У нее одной было кресло за собою, ибо вообще в Русской церкви не найти скамьи или стула и т. п. за исключением священников. Ее место в церкви значительно впереди, ближе к алтарю, к правой стене, спереди и сзади окружено решеткою, так что она на переднюю может опираться руками. Я однако видел ее всегда стоящею свободно, никогда сидящею. К превосходной вокальной музыке Придворной Капеллы она была очень внимательна. Эти певчие заменяют собою орган или другие музыкальные инструменты, так как сии последние из всех Греко-Российских церквей изгнаны. Певчих было около 40 числом на каждой стороне алтаря по половине, они пели поочередно и вместе. Они все были одинаково одеты в сукно цвета печени (Leberfarbe), обшитое золотом, только с тою разницею, что покрой платья маленьких певчих приближался скорее к народной одежде (т. е. в верхнем платье с узкими рукавами, ремнем подвязанном). Взрослые однако носили платье на Немецкий образец.

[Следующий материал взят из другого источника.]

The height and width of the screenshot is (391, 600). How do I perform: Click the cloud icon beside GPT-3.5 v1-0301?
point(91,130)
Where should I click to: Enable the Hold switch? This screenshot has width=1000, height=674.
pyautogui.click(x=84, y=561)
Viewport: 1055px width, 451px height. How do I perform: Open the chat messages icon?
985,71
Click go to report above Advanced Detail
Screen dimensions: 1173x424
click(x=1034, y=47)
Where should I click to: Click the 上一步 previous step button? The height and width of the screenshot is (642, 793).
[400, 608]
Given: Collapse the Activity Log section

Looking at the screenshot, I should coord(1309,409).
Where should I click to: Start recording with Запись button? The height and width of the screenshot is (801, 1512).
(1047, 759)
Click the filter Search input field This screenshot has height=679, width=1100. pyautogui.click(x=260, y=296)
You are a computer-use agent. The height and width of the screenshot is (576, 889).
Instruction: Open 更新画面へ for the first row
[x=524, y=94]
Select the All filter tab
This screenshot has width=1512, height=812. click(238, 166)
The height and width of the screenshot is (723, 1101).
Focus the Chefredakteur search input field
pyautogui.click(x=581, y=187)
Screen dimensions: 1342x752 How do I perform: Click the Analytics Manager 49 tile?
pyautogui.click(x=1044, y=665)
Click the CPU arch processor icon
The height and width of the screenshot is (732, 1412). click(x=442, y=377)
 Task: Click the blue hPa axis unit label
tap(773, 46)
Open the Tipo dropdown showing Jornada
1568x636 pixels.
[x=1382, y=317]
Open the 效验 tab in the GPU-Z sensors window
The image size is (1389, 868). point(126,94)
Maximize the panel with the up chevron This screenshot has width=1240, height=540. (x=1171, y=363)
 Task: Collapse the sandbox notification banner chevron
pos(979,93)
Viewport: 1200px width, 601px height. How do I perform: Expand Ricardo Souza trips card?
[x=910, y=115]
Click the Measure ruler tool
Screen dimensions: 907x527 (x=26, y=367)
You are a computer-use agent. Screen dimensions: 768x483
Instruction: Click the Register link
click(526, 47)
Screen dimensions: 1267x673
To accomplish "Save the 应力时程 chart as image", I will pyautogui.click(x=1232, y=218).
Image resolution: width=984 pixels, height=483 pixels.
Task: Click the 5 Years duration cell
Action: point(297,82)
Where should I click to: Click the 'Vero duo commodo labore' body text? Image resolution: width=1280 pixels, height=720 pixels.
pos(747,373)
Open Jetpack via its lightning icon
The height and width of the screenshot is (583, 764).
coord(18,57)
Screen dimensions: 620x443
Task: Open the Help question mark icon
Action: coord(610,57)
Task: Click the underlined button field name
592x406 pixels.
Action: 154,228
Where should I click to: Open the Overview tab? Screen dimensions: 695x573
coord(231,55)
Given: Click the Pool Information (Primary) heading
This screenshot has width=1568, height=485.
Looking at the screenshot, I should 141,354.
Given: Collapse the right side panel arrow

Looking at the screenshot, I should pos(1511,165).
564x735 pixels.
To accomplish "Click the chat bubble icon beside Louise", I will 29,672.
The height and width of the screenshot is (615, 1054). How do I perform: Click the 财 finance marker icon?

Когда священник что либо читал или пел речитативом, то Государыни, подобно простонародью, делала весьма глубокие поклоны верхним корпусом и при каждом поклоне крестилась трижды. Эти поклоны она делала так низко, что верхняя часть тела по отношению к ногам составляла прямой угол. Тройное осенение крестом происходило по большей части следующим образом: тремя первыми перстами правой руки начинала она первый крест со лба до живота и затем от одного плеча к другому. Второй крест доходил только от подбородка до места des Rabels4). Третий, наконец изображался только на груди. Насколько величина крестного знамения убавлялась, усиливалась быстрота движения. При последнем рука двигалась как молния туда и сюда и попадала на свое место, когда корпус опять приподнимался. Таких крестных знамений делала Монархиня в течении получаса пожалуй до 50-ги и доказывала вообще во всем внешнем образе действий необычайное благочестие5).
1) Эпитрахиль.
2) Одно из папских облачений.
3) Испанская карточная игра (hombre по-испански значить человек), ныне забытая и напоминаемая названием ломберных столов. П. Б.
4) ?. П.Б.
5) Покойный граф А. В. Аддерберг сказывал мне, что всенощную Екатерина слушала на хорах, где у нее был столик, за который она садилась и раскладывала иногда гранпасьянс. Стоявшие в низу молельщики не могли этого видеть. П.Б.